Chinese state media recently suggested that U.S. firms including Apple could have their success in China hampered by “rounds of endless investigations” after the White House imposed sanctions on Chinese smartphone maker Huawei. But expert voices suggest China’s bark may be worse than its bite in this case.
“China is already facing headwinds as companies such as Apple look to diversify their manufacturing base,” Neil Shah, research director at Counterpoint Research, told CNBC. “So it could be a double whammy if China targets Apple in China and indirectly Foxconn. It would further accelerate the manufacturing to outside of China.”
Shah added that Apple makes a “huge direct and indirect contribution” to China’s economy. This is not only as a seller of products but also through its manufacturing supply chain. “Beijing will have to think twice before targeting Apple,” Shah noted.
Meanwhile, Paul Triolo, head of Eurasia Group’s geotechnology practice, said he was skeptical that China would go after Apple. “There could be some brand boycott efforts, but not major moves against high profile companies like Apple that have very good relationships with local governments and Beijing,” Triolo told CNBC.
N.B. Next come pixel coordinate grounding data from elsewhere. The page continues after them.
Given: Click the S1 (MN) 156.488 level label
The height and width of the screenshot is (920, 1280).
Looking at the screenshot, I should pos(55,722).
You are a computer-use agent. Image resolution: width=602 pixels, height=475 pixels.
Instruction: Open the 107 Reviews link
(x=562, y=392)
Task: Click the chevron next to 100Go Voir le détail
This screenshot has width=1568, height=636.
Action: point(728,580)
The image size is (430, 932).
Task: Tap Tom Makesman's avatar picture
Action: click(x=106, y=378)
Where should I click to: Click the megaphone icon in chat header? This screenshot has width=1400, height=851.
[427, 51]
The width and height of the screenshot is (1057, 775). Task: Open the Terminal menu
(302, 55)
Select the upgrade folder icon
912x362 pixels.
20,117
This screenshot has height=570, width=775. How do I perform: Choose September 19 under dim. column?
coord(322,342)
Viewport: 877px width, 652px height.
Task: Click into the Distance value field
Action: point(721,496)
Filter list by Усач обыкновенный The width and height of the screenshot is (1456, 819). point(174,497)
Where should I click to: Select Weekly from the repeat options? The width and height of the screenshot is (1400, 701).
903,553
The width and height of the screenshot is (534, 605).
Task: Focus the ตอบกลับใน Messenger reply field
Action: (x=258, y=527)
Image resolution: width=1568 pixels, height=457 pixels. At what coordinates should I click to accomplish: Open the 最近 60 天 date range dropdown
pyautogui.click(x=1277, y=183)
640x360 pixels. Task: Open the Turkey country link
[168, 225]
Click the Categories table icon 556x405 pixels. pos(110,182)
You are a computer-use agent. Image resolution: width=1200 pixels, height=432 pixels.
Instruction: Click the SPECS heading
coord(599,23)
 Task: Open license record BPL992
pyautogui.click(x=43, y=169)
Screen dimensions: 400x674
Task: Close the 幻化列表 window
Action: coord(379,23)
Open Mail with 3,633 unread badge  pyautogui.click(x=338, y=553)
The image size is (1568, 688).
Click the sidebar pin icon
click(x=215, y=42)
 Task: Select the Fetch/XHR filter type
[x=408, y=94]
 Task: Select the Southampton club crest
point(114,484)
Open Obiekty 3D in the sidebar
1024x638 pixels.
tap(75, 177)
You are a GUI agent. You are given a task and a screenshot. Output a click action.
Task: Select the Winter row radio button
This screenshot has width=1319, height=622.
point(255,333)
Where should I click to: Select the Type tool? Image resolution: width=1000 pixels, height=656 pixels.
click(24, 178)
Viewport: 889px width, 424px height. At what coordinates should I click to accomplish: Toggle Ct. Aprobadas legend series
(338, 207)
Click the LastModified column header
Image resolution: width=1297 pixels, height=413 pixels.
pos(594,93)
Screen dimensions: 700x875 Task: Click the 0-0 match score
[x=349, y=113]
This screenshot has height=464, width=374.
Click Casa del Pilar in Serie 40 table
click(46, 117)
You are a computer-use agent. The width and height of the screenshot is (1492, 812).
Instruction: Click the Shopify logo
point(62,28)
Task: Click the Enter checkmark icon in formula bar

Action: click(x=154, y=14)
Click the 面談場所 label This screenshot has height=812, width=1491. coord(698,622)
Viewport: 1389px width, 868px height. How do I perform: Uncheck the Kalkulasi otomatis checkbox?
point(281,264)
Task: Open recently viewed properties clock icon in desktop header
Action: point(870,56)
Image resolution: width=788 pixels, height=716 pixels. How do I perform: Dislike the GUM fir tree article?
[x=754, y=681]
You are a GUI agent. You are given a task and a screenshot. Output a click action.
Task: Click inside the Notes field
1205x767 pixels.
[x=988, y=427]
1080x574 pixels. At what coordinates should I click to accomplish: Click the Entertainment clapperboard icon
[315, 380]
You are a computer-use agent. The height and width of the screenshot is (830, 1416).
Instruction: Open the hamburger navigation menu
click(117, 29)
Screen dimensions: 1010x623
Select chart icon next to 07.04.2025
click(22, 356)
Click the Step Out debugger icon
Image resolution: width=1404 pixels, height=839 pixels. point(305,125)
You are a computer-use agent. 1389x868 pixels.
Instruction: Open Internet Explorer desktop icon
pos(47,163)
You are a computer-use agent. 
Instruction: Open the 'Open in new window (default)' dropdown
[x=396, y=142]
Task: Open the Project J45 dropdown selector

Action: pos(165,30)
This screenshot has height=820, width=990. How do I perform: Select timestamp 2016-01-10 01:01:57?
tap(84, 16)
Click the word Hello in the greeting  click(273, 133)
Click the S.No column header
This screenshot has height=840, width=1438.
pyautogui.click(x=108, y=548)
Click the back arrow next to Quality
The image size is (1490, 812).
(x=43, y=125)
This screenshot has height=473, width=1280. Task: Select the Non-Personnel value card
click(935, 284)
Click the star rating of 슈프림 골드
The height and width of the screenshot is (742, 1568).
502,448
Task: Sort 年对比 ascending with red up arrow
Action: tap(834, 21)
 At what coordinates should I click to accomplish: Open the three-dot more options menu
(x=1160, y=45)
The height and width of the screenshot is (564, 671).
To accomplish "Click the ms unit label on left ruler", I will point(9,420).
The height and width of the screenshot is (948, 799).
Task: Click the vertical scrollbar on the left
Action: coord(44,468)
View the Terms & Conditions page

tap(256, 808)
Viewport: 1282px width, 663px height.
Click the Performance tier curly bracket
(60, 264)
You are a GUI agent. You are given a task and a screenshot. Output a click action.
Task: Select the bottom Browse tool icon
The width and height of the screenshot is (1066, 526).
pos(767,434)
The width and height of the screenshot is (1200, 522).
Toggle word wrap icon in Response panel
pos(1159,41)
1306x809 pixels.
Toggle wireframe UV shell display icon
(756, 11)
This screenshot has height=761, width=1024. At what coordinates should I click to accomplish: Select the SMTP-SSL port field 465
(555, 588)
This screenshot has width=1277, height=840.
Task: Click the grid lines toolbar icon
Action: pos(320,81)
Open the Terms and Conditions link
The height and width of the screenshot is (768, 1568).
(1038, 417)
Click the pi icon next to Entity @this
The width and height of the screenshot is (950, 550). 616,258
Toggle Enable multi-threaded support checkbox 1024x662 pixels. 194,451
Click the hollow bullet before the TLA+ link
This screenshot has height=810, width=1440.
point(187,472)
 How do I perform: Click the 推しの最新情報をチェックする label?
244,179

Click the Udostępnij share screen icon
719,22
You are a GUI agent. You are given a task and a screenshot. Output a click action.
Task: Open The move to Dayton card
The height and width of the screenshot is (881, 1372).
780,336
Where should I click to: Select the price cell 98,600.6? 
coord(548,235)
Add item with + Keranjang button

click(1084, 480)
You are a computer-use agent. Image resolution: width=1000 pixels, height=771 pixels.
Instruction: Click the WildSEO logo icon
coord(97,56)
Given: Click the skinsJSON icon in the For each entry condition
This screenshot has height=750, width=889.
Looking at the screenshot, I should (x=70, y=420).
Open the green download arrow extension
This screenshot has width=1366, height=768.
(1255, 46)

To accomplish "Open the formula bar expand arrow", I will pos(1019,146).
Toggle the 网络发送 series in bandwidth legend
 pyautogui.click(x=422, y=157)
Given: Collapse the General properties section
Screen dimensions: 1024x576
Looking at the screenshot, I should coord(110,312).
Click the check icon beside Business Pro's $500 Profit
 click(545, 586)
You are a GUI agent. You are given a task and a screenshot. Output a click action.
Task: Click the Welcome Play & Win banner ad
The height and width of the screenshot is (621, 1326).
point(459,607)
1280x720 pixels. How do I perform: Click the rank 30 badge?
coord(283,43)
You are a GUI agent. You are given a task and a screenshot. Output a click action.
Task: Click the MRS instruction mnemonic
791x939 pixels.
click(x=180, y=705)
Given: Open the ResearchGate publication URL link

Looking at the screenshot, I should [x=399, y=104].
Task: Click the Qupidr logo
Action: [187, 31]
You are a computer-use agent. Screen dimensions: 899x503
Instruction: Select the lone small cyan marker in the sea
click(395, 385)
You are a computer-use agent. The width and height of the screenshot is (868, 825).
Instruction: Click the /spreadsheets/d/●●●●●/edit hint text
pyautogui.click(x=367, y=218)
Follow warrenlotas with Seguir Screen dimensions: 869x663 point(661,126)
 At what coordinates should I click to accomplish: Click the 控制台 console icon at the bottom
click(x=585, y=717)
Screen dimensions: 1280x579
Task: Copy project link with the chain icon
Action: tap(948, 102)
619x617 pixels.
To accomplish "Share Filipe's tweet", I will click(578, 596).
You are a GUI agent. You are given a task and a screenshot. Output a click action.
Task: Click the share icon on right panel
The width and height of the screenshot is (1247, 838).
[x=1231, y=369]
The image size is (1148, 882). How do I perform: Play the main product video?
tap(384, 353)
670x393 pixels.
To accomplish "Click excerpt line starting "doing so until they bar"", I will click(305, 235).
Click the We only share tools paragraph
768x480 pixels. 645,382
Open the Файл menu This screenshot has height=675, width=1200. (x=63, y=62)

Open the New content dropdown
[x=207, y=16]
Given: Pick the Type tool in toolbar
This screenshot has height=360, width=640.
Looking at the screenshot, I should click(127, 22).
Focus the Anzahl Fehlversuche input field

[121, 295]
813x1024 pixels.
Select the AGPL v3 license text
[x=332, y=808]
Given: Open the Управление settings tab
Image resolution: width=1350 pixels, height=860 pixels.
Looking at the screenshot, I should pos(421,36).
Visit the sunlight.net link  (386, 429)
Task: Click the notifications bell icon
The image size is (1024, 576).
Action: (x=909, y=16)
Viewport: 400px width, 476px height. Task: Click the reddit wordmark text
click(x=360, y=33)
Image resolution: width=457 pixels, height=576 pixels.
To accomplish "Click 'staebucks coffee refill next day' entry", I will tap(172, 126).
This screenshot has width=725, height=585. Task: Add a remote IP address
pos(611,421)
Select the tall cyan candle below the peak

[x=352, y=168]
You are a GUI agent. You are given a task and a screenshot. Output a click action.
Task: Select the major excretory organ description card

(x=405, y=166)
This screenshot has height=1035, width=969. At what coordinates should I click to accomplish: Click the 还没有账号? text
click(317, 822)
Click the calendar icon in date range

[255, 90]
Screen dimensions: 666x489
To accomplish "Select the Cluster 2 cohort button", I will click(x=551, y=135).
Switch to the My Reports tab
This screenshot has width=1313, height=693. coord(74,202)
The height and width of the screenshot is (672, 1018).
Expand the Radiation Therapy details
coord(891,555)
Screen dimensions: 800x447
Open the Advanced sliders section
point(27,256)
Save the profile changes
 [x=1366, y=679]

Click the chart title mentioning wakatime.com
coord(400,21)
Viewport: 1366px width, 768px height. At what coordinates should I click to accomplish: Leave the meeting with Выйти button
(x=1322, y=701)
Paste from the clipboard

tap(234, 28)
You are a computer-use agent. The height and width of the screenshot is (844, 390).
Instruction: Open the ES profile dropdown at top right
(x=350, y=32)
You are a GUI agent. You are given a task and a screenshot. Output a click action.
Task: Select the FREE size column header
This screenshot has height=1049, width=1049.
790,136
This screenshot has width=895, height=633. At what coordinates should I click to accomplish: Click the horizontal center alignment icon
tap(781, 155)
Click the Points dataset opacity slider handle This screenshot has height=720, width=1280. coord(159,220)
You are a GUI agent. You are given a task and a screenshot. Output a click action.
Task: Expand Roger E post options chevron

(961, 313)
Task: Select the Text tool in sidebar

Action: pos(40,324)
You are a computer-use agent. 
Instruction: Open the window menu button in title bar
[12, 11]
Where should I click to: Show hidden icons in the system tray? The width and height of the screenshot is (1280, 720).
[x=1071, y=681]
China and the U.S. clash leaves Apple in the middle
China and the U.S. have clashed multiple times during Trump’s presidency. Reasons have included import tariffs and, more recently, China’s handling of coronavirus. Last Friday, the U.S. made an effort to sever chip supplies to Huawei. The rule means that foreign firms which use American software or equipment in their manufacturing must obtain a license to sell to Huawei. This could have a big impact on Huawei’s supply of much-needed components and semiconductors.
As tensions between the U.S. and China have deepened, Apple has had a narrow line to walk. Tim Cook has made no secret of how he believes China is Apple’s biggest market. As noted, the company also relies on China for making a lot of its products. But doing business in China comes with strings attached — such as when Apple had to agree to migrate local iCloud accounts to a China-based server or remove the Taiwanese flag from its keyboard.
If Apple was placed on China’s “unreliable entity list,” it could cause major headaches for the company. This, in turn, would have a noticeable negative impact on Apple earnings and share price.